As a consultant, I’ve talked to a lot of startups who have “social” products. You could tell that the products were “social” because they had comment sections and sharing icons that let people post to Pinterest or Facebook.

Of course, one of the things that the founders complain about is that too few users are actually making comments or sharing or doing anything remotely social with the product.

There’s a very simple reason for this: the founders have added features to their product that allow users to be social rather than encouraging them to be social.

This doesn’t just happen with social features, of course. This happens with almost every feature. Unfortunately, there seems to be a belief that everybody wants to do whatever it is that your product lets them do, and all you have to do is make it possible. This is blatantly untrue.

Even when users desperately want to do things—record what they eat, track their exercise, keep in touch with friends, make more sales—products still need to encourage them to behave in ways that will help achieve those goals.

Let’s look at something very simple.
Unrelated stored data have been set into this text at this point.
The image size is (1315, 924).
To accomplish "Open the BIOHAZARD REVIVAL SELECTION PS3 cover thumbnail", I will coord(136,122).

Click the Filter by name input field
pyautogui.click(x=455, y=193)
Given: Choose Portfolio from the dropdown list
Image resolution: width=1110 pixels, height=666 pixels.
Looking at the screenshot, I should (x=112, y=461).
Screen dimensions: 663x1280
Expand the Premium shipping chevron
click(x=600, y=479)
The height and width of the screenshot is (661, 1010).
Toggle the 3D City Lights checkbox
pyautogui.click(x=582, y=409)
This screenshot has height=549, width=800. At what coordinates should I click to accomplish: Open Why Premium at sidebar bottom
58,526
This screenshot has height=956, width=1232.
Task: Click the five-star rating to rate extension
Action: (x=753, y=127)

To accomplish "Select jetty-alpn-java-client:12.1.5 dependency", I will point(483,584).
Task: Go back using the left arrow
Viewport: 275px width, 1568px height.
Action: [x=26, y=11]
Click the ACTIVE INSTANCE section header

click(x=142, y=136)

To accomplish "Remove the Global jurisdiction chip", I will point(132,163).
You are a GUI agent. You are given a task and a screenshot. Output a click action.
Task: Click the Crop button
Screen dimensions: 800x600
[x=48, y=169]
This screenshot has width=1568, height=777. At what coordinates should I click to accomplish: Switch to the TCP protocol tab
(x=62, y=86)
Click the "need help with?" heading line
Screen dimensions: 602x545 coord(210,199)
Imagine you have a product that allows people to record their weight every day. You’ve done your research. You know that this is something that people want to do. You’ve made it very simple. All people have to do is to open the app on their phone and type in their weight. Voila! You’ve allowed them to do something they want to do. And they do it for about a week and then they stop.

They stop for a lot of reasons. Maybe they forget. Maybe they don’t always have their phone with them when they weigh themselves. Maybe they overeat a couple of nights in a row and don’t want to know what the scale says. Whatever. They didn’t stop because they hate your app or because your app doesn’t have enough features.

So how do you get users to keep going, even in the face of all the obstacles that life throws in front of them? Well, at a very minimum, you might send them a notification every day telling them to input their weight. You might even track some times when they’ve been more likely to enter their weight and send the notifications when they’re most likely to want to do it.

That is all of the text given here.